The reactions were performed as per the manufacturer’s instructions click here (New England Biolabs, UK). DNA fragments were electrophoresed on 1% agarose gel at 5 V cm−1, in 1× TAE buffer (40 mM Tris, 40 mM acetate, 2 mM EDTA, pH 8.0). φ Lambda HindIII digest was used as DNA molecular weight marker. Gels were stained with ethidium bromide and photographed. Pulsed-field gel electrophoresis (PFGE) of bacteriophage DNA was carried out using the protocols described earlier (Carlson, 2005). Agarose plugs were prepared by mixing 1 mL of bacteriophage concentrate with 1 mL of 1.6% PFGE-grade agarose (Bio-Rad, Hercules, CA) and allowed to solidify at room temperature. These agarose

plugs were incubated in EDTA sarcosine proteinase K (ESP) (0.5 M EDTA, pH 9,

1% N-laurylsarcosine, and mg mL−1 proteinase K) overnight at 50 °C to digest the bacteriophage coat proteins and then washed thrice with TE (10 mM Tris-HCl, 0.1 mM EDTA, pH 7.5). The plugs were then treated with RNase A (μg mL−1) by incubating at 37 °C for 30 min. Restriction digestion was performed with various enzymes such as AluI, BamHI, BgII, DraI, HindIII, HaeII, KpnI, NcoI, NotI, PstI, XbaI, and ScaI following manufacturer’s instructions.
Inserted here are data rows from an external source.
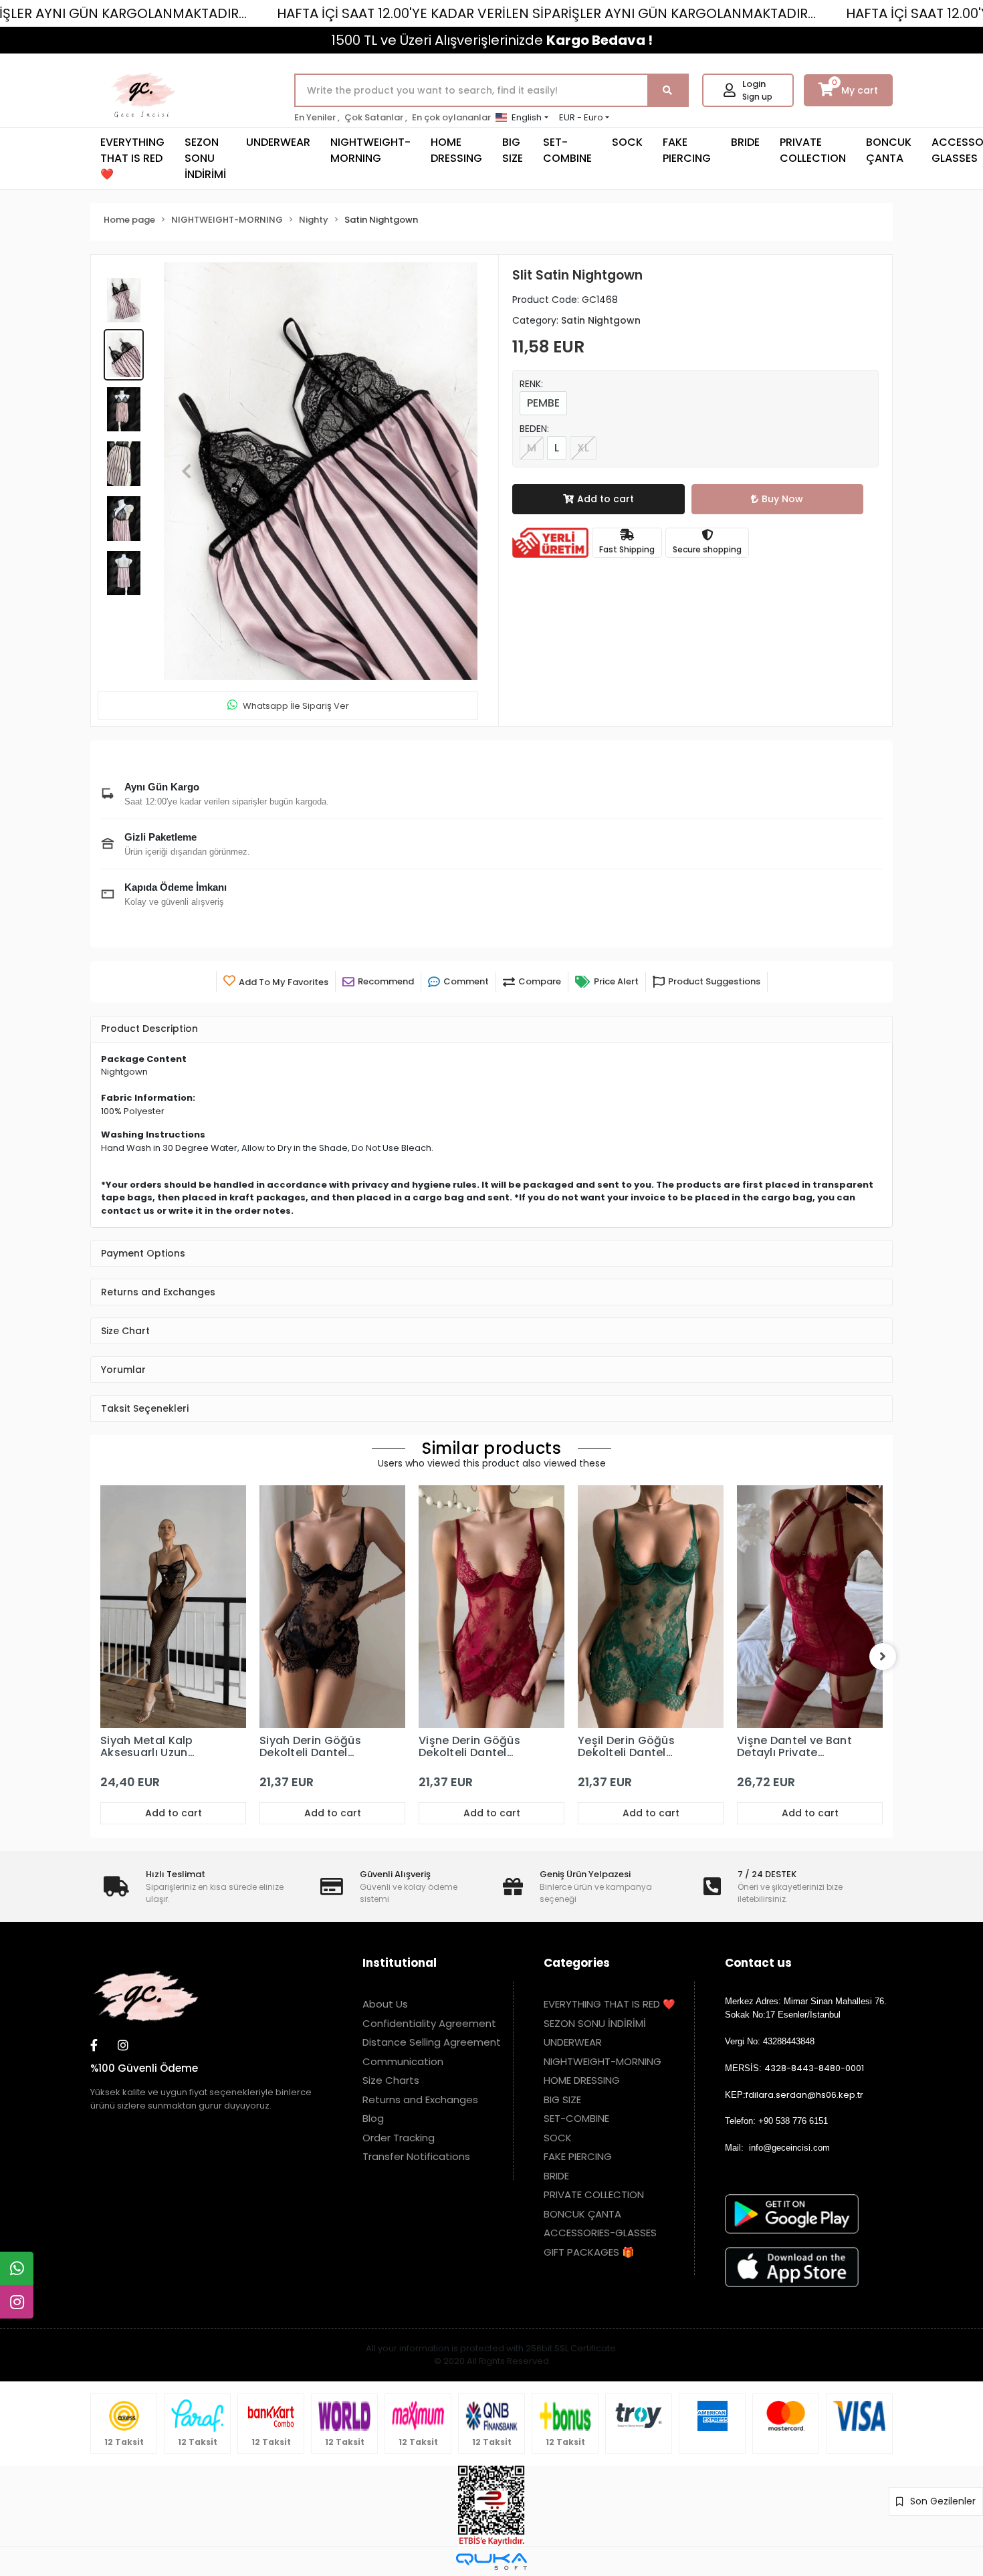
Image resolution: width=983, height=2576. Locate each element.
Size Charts (390, 2080)
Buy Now (782, 499)
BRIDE (745, 142)
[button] (187, 471)
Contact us (758, 1963)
The plugs were cut to 2-mm slices, placed in 1× restriction buffer, and incubated for 10 min in a 37 °C water bath. The buffer was removed, and fresh restriction buffer NU7441 order containing 10 U of enzyme was added and incubated at 37 °C in water bath for 4 h. PFGE was carried out in 1% agarose gels in a BioRad CHEF DR-III PFGE

system (Bio-Rad), at 120° angle and 6 V cm−1, using ramped pulse times from 1 to 12 s for 6 h in 0.5× TBE (45 mM Tris, 45 mM borate, 1 mM EDTA pH 8.0) at 14 °C. Low-range PFGE marker was used as molecular weight size standard. Genome size was estimated by adding the length of each DNA fragment in the PFGE profile of ScaI and XbaI separately. The REA and PFGE patterns were captured using the Quantity one electrophoresis analysis system (Bio-Rad). Gel images were digitally normalized Thiamine-diphosphate kinase to a single DNA marker to reduce gel-to-gel restriction pattern variability, and cluster analysis was carried out using molecular analyst software – Fingerprinting II (Version 3.0; Bio-Rad) by unweighted pair group method with arithmetic mean. Ability of the phages to transduce genetic elements was demonstrated by the transduction of the plasmid pHSG396 (Takara Bio Inc., Shiga, Japan), which possesses two selective phenotypic markers, β-galactosidase and chloramphenicol resistance. An isolate of V. harveyi (Vh57) susceptible to all four phages was transformed by CaCl2 treatment (Sambrook et al., 1989). Transformants carrying the plasmid were grown in 10 mL PYSS broth supplemented with 50 μg mL−1 chloramphenicol at 30 °C. This broth was suitably diluted with sterile PYSS to obtain 108 cells and mixed with four bacteriophage suspensions at a multiplicity of infection of one in separate tubes and incubated for 15 min at 30 °C.